É mais fácil achar uma chave no fundo lodoso de um rio do que notar a falta de um elefante naquele apartamento, principalmente se for de marfim. O zelador não iria escalar a lateral do prédio e ficar com as unhas esfoladas, nem subir pela corda e ficar com a palma das mãos pior que as de Cristo depois que lhe pregaram os pregos, para cortar a corda na altura do décimo primeiro andar e correr o risco de cair com ela – subiria no máximo subiria até o quinto – e o pintor, se quisesse se suicidar, tomaria um balde e meio de verniz e teria uma disenteria de envenenar o mundo antes de dar a sua última contorção.
Agora abandono os filmes de vez e acendo a luz fluorescente que fica no teto sobre a minha cabeça. Arrasto o banco para trás e cerro os olhos. Já faz muito tempo, muitas horas, que estou trancado aqui neste estúdio, sem comer e sem dormir. Isto não é uma cela, nem internato, o que estou fazendo aqui que não vou embora?

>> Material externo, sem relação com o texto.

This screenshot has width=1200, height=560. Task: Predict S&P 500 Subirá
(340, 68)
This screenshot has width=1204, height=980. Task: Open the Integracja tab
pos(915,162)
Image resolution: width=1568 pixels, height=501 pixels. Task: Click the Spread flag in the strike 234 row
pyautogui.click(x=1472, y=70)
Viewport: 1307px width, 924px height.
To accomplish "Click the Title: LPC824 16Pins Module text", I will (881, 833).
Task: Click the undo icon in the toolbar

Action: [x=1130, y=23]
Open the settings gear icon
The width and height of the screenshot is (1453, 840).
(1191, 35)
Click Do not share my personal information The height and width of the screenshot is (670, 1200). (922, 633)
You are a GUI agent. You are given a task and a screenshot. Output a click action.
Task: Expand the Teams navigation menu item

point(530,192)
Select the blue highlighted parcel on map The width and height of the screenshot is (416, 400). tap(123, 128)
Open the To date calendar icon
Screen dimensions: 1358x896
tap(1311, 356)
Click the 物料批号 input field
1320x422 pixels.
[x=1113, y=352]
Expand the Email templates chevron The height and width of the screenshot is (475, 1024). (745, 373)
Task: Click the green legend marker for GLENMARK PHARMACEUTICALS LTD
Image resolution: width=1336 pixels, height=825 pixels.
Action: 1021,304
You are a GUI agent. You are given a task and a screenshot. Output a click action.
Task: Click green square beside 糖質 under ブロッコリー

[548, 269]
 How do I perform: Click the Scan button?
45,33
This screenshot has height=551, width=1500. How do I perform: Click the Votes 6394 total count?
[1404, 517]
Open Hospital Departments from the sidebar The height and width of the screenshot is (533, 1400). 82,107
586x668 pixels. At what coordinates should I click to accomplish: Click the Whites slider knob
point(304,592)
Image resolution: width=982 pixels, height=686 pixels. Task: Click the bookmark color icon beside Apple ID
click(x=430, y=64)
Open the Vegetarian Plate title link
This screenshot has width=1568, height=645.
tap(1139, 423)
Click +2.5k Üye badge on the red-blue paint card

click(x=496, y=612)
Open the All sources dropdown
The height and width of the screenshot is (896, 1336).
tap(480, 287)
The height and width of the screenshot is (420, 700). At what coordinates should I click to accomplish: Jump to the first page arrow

Já nem sei o que tenho feito, ao certo, os dias e o calendário já perderam o significado e o sentido.
Ponho a mão no bolso – o que é isto!?
É uma chave.
Vejamos – minha não é, pois a minha é verde. A do estúdio também não, que se fecha com cadeado. Também não é chave de carro, e eu não tenho carro. Lembro-me com clareza que esta chave me foi dada pelo Zacarias, faz mais de um mês. Eu havia deixado um álbum de músicas clássicas sobre a sua cama, e temi que se transformasse em pedestal para uma pilha de livros, então ele me deu a chave para eu ir buscá-lo. Mas... então eu também possuo a chave do apartamento! E ela queima a minha mão como um talismã do inferno.
A corda.

Zacarias não foi, estava na praia. Jeremias não foi – que lhe importam as cordas? O amigo não foi, vai jogar fora a chave, e assim perder a oportunidade de novas aventuras. A mulher prefere roubar elefantes, e a modelo cuida mais de fotografar semi-nua. O zelador não tem mais idade para ser alpinista, e o pintor morreu como um tomate.

Só restamos nós, eu e a chave.
Já nem tenho certeza de que fechei a torneira ontem, ao sair de casa. Já nem sei se foi ontem. Fecho outra vez os olhos e nem sei a cor da minha camisa, e se ainda sei que estou de camisa é porque me apalpo e a sinto. E a namorada – estará pacientemente me esperando em alguma parte do mundo?

Como posso ter certeza de que não fui eu quem cortou a corda, deslizando como um réptil em direção àquela janela?
Estou começando a sentir enjôo, gravidez é claro que não é, nem maresia. É medo.

Mestre Zacarias me transmitiu todo o seu pavor e toda a sua lógica ilógica.
O que é que eu andei fazendo por aí, se ainda estou com a tesoura entre os dedos? Cortando filmes ou cortando cordas? Escapando da polícia, trancado aqui neste quarto?

Terei sido eu?


-0-0-0-


Sigmund falou sobre isso, e não foi pra mim. Talvez para estes loucos, que me rodeiam.

Será que previu algum dos meus dias?